Items listed in a dataset
#####
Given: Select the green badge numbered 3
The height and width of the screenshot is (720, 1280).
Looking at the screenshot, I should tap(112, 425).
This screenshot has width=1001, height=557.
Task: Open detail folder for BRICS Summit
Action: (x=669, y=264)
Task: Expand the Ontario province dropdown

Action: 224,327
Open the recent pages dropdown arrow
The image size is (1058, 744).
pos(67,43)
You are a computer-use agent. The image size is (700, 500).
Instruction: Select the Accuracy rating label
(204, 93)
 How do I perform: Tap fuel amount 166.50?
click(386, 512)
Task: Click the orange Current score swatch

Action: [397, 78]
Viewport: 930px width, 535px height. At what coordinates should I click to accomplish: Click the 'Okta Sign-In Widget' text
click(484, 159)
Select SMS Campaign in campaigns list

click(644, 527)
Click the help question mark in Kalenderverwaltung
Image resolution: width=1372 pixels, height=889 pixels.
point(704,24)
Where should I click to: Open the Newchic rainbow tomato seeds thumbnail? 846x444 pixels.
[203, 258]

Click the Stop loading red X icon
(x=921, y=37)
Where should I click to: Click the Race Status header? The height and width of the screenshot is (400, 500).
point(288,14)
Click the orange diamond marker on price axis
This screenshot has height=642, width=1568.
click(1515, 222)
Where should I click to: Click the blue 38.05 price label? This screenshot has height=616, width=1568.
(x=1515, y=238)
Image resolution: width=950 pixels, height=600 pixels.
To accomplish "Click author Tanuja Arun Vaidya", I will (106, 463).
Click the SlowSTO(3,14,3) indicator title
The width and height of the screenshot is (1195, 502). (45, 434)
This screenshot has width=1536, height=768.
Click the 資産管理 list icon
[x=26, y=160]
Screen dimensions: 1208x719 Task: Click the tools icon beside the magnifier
#####
→ Work to do
Can you reproduce all of the records above word for word, leaving every line unchanged?

→ Written answer
Given: Select the green badge numbered 3
The height and width of the screenshot is (720, 1280).
Looking at the screenshot, I should tap(112, 425).
This screenshot has width=1001, height=557.
Task: Open detail folder for BRICS Summit
Action: (x=669, y=264)
Task: Expand the Ontario province dropdown

Action: 224,327
Open the recent pages dropdown arrow
The image size is (1058, 744).
pos(67,43)
You are a computer-use agent. The image size is (700, 500).
Instruction: Select the Accuracy rating label
(204, 93)
 How do I perform: Tap fuel amount 166.50?
click(386, 512)
Task: Click the orange Current score swatch

Action: [397, 78]
Viewport: 930px width, 535px height. At what coordinates should I click to accomplish: Click the 'Okta Sign-In Widget' text
click(484, 159)
Select SMS Campaign in campaigns list

click(644, 527)
Click the help question mark in Kalenderverwaltung
Image resolution: width=1372 pixels, height=889 pixels.
point(704,24)
Where should I click to: Open the Newchic rainbow tomato seeds thumbnail? 846x444 pixels.
[203, 258]

Click the Stop loading red X icon
(x=921, y=37)
Where should I click to: Click the Race Status header? The height and width of the screenshot is (400, 500).
point(288,14)
Click the orange diamond marker on price axis
This screenshot has height=642, width=1568.
click(1515, 222)
Where should I click to: Click the blue 38.05 price label? This screenshot has height=616, width=1568.
(x=1515, y=238)
Image resolution: width=950 pixels, height=600 pixels.
To accomplish "Click author Tanuja Arun Vaidya", I will (106, 463).
Click the SlowSTO(3,14,3) indicator title
The width and height of the screenshot is (1195, 502). (45, 434)
This screenshot has width=1536, height=768.
Click the 資産管理 list icon
[x=26, y=160]
Screen dimensions: 1208x719 Task: Click the tools icon beside the magnifier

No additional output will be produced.